Amazing phenomenon: scientists discover how a small and dead star absorbs a large one

October 7, 2022  14:52

Unlike our Sun, many stars in the Milky Way are not "solitary": they are part of binary systems in which two stars orbit each other. Some orbit particularly fast: for example, scientists have discovered two white dwarfs that take only five minutes and 21 seconds to make a complete round around each other.

Recently, scientists from the Massachusetts Institute of Technology and other organizations have discovered another interesting binary system in which one star absorbs another. The researchers used data from the Palomar Observatory in California and telescopes in Hawaii and the Canary Islands.

These stars are about 3,000 light-years away and belong to the class of “cataclysmic variables”. This is when a star, similar to our Sun, orbits a white dwarf. So why are they called that way? Variables are stars with changes in apparent brilliance over time. In addition, they can exhibit cataclysmic (e.g., flare) activity.

The system of two stars observed by scientists is about 8 billion years old. They orbit each other every 51 minutes, which is considered the shortest known orbital period for a cataclysmic variable system.
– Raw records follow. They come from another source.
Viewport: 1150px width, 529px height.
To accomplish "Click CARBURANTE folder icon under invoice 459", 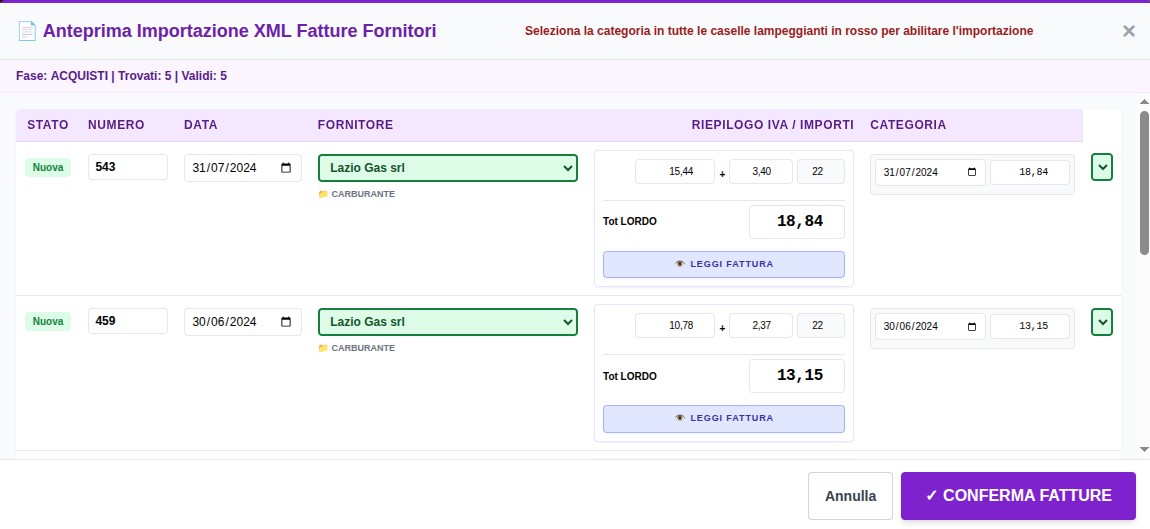I will click(x=323, y=348).
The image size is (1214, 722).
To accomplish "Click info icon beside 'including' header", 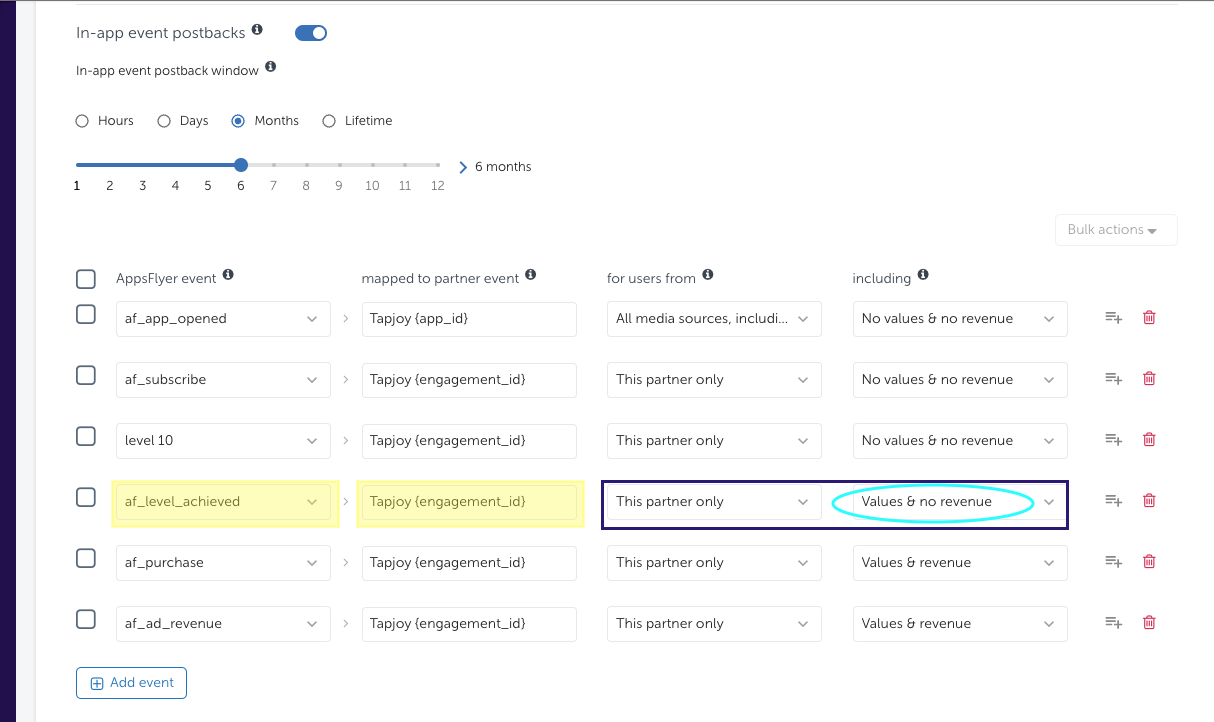I will pyautogui.click(x=923, y=275).
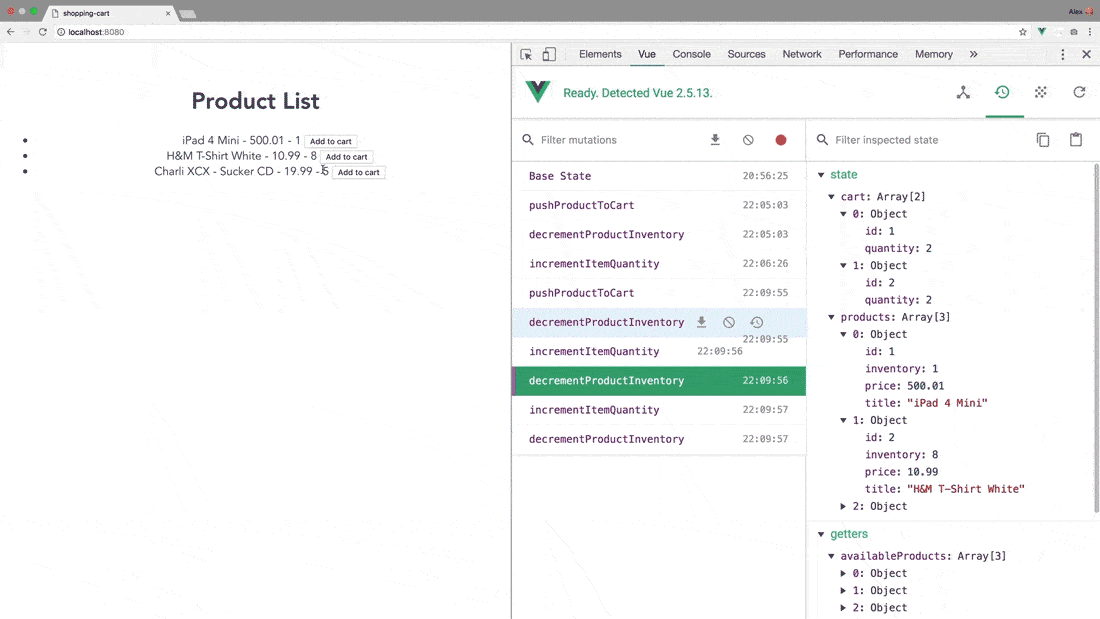This screenshot has width=1100, height=619.
Task: Open the Vue components inspector tab icon
Action: point(963,93)
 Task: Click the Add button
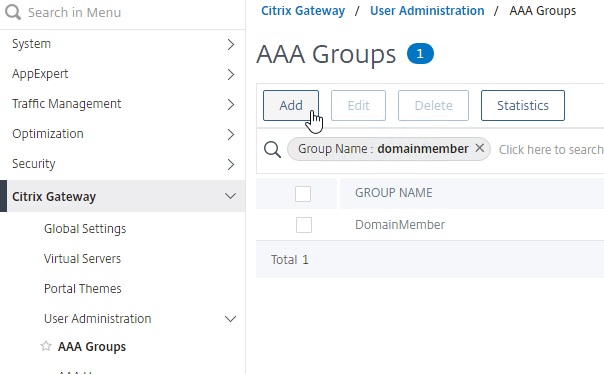[x=291, y=106]
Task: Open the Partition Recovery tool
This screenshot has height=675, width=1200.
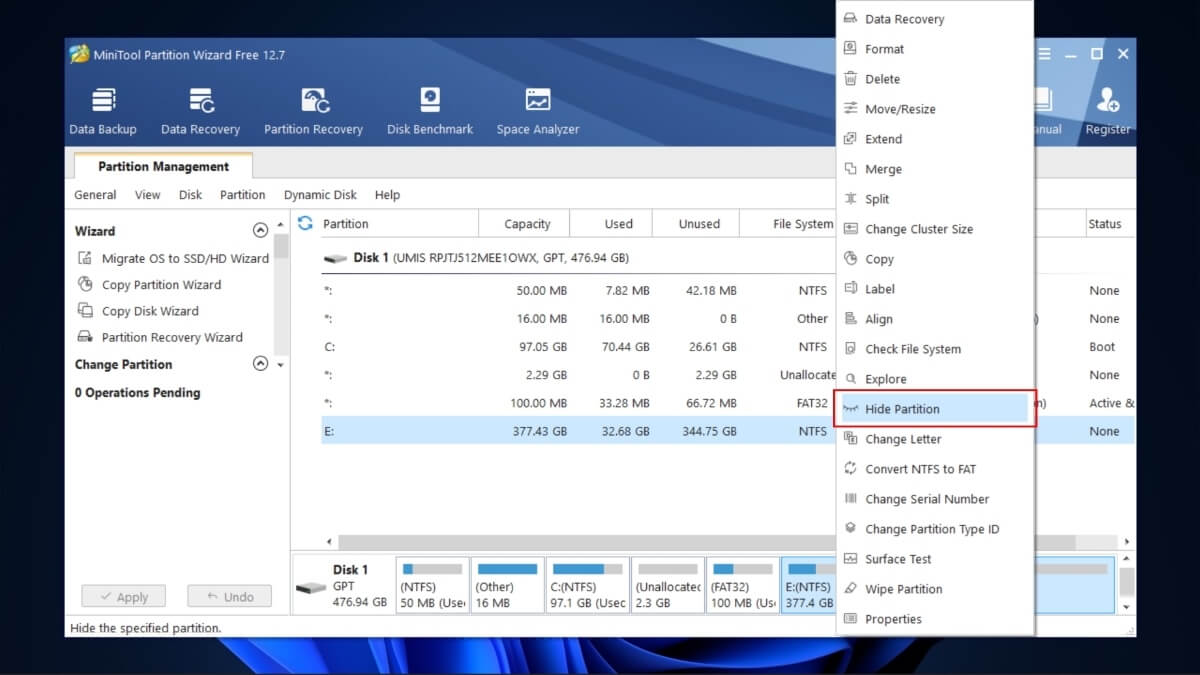Action: (314, 108)
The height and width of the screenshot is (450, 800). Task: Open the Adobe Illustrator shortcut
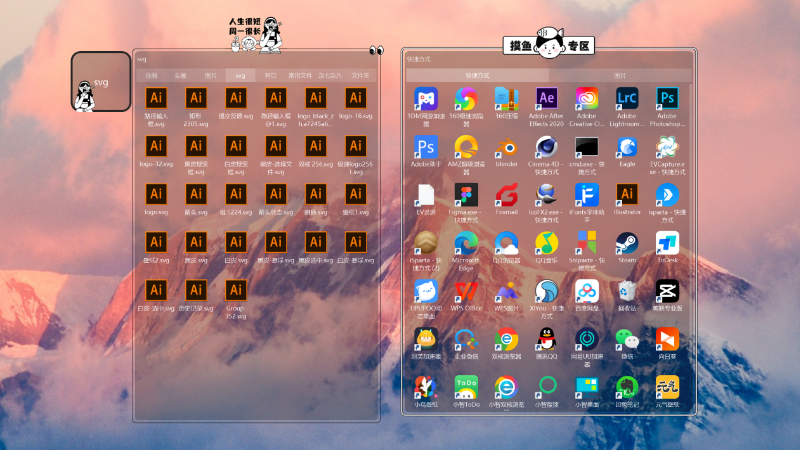coord(627,195)

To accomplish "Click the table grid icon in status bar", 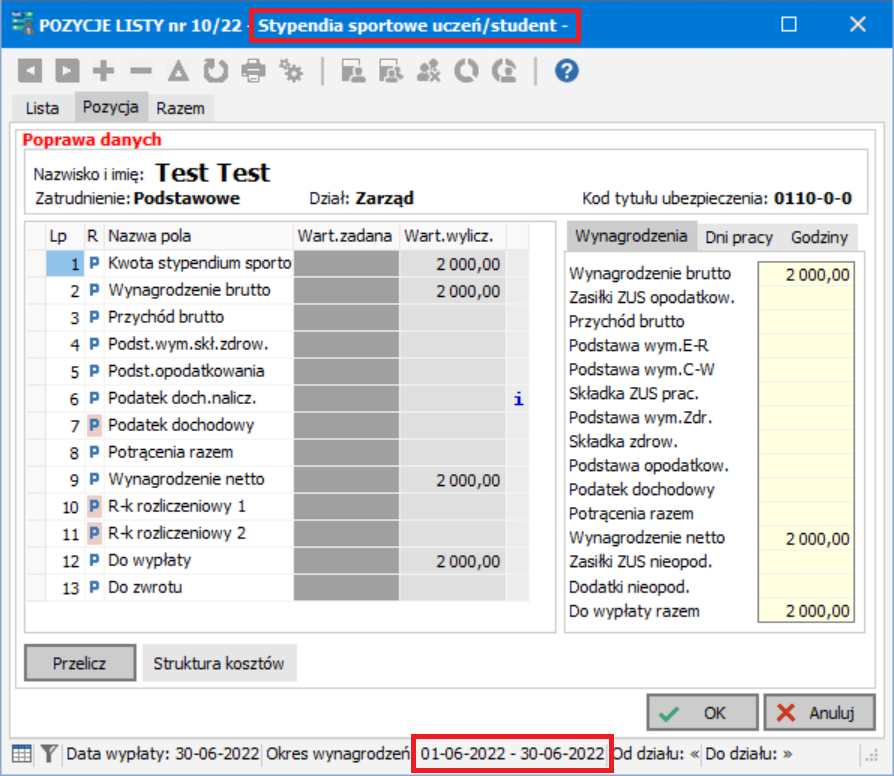I will pyautogui.click(x=22, y=754).

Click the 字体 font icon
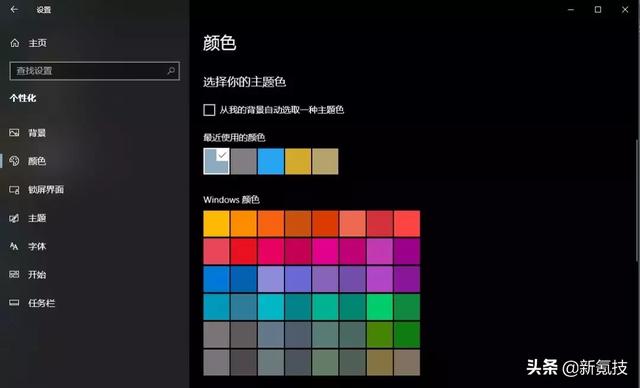(x=14, y=246)
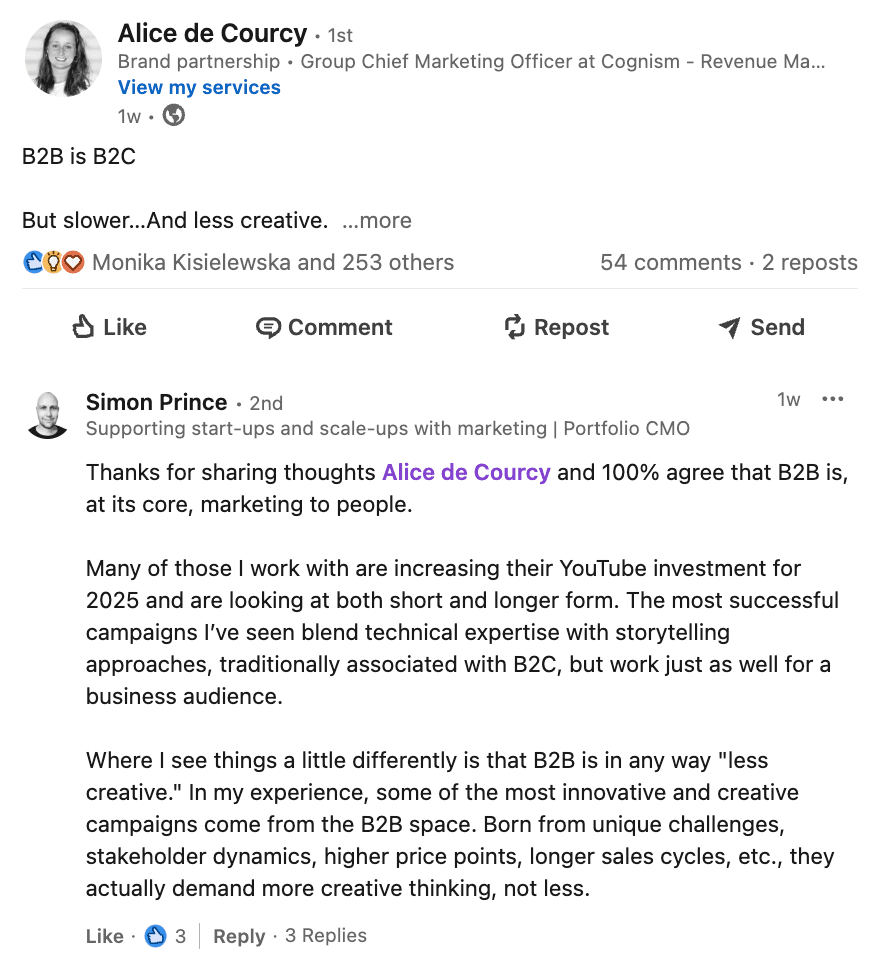Click the lightbulb reaction icon on the post
Viewport: 884px width, 958px height.
click(x=51, y=262)
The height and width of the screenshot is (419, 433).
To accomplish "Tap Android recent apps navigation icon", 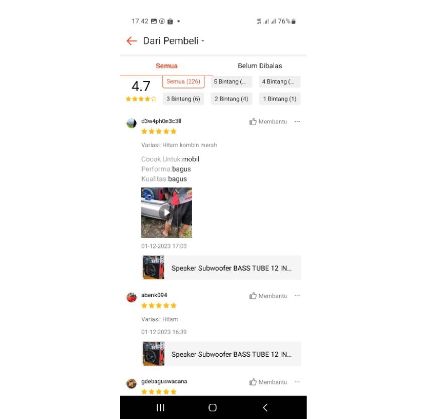I will pos(160,407).
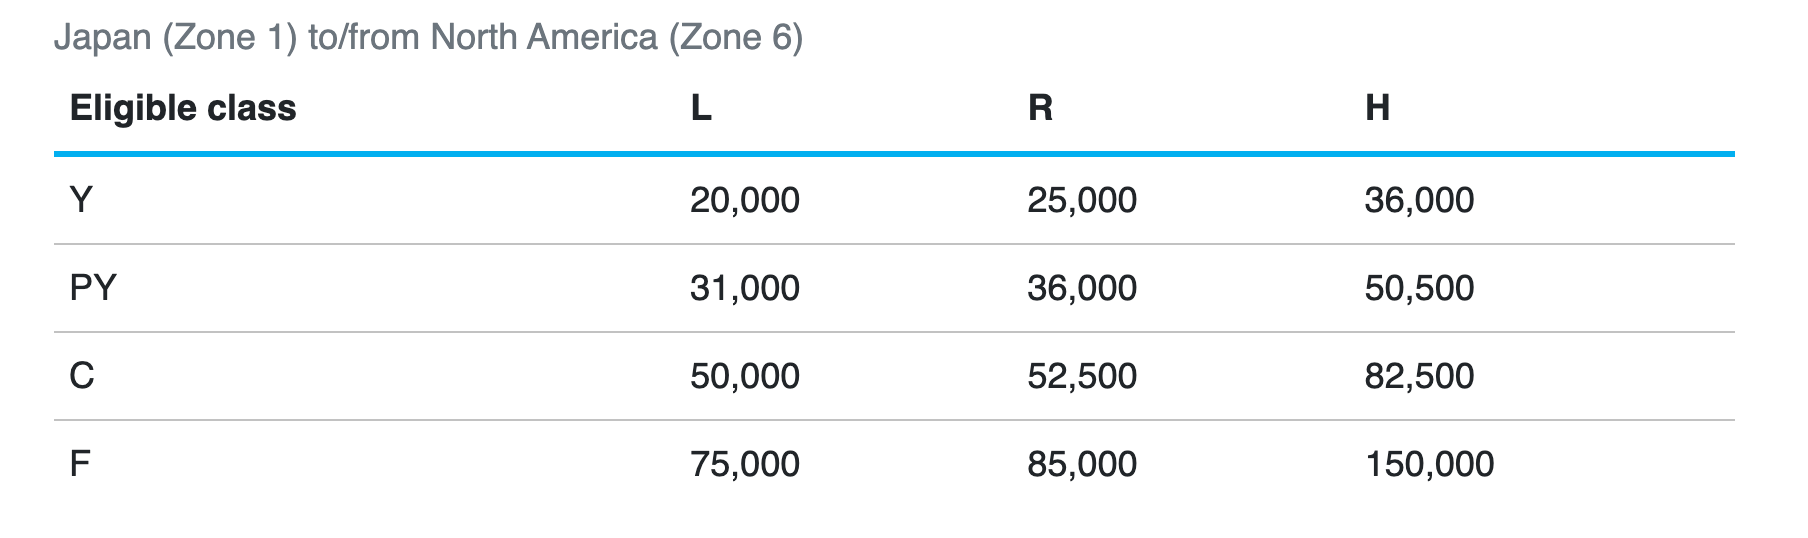Screen dimensions: 1808x538
Task: Select the 31,000 value for PY
Action: (744, 288)
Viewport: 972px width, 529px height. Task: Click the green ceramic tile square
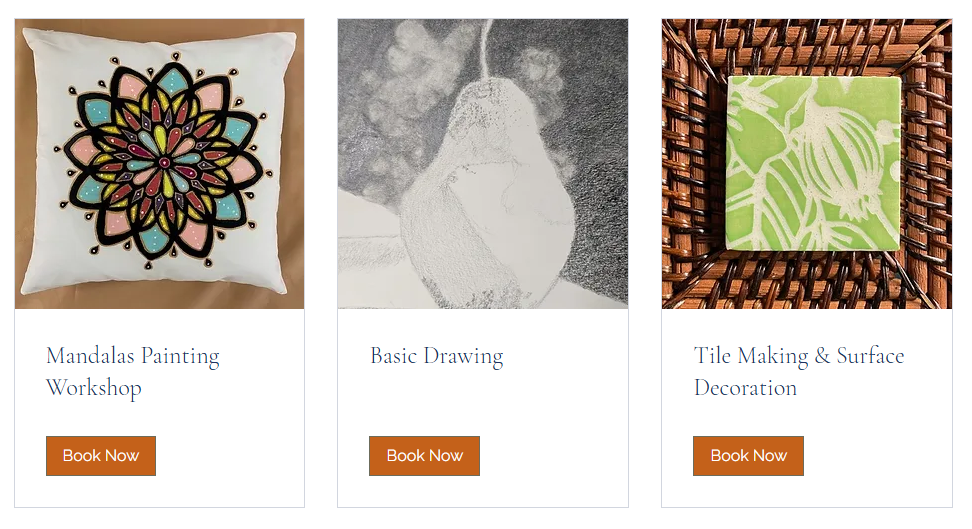pyautogui.click(x=813, y=164)
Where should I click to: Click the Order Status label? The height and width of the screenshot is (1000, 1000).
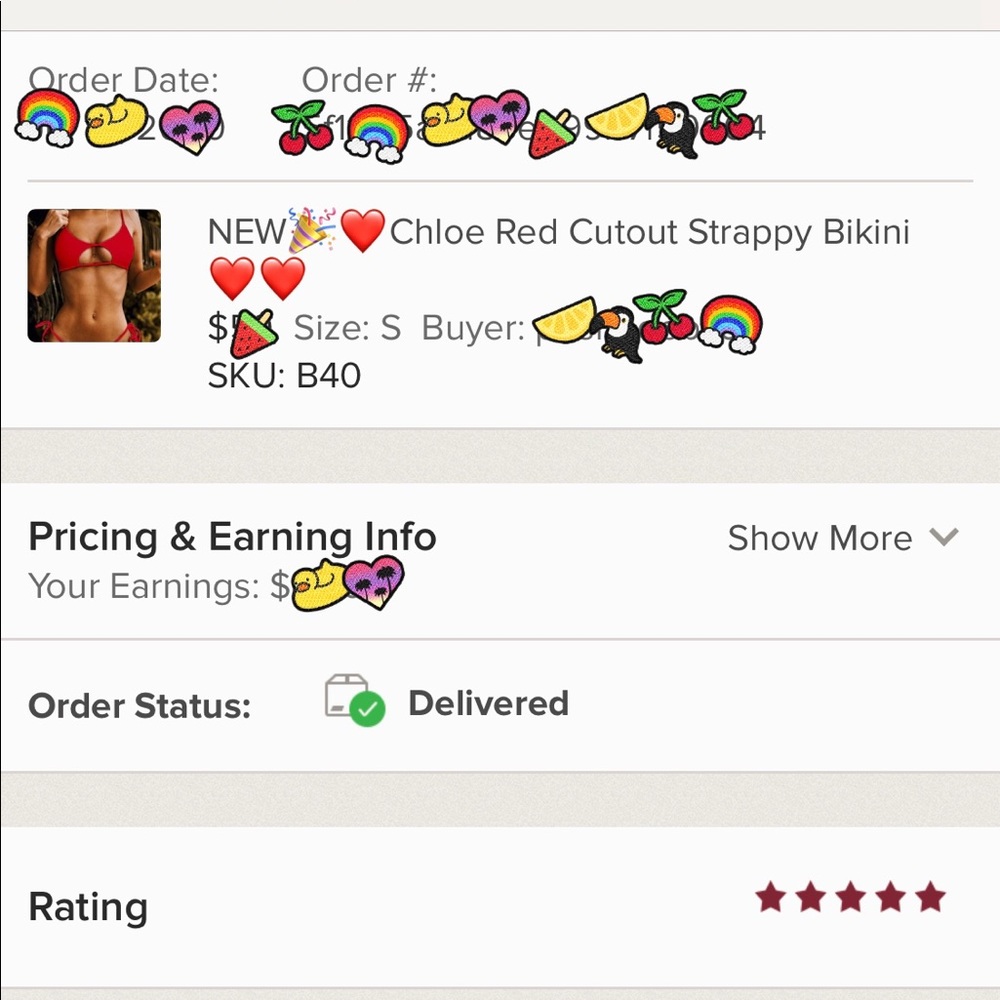pos(139,706)
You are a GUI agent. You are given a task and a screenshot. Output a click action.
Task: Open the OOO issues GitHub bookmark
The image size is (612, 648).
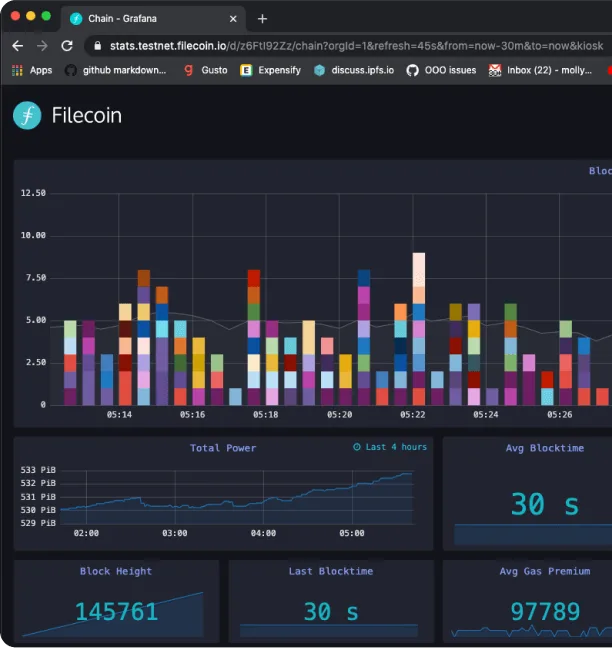coord(441,70)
Over millions of years, the distance between the stars has shrunk and is now less than the distance between the Moon and the Earth. In a paper published in the journal Nature this week, researchers revealed that a white dwarf absorbs a Sun-like partner.

“When stars die of old age, they become white dwarfs. But then this remnant began to eat its companion,” MIT astrophysicist and lead author Kevin Burdge told Reuters. “Before the second star could end its stellar life cycle and become a white dwarf, as stars usually do – by evolving into a type of star called red giant – the white dwarf remnant of the first star interrupted the end of the companion's life cycle and began slowly consuming it.”

According to the researchers, the temperature on the larger star in the system is about the same as our Sun, but its diameter is much smaller – it is now the size of Jupiter. The white dwarf is much smaller – its diameter is about 1.5 times the diameter of Earth. However, it has a dense core with a mass of about 56% of the mass of our Sun.

The white dwarf absorbed hydrogen from the outer layers of its partner, leaving a lot of helium on the latter. The shape of the latter became drop-shaped due to the gravitational attraction of the white dwarf. And this, according to scientists, is one of the reasons for the change in the brightness levels of this binary system.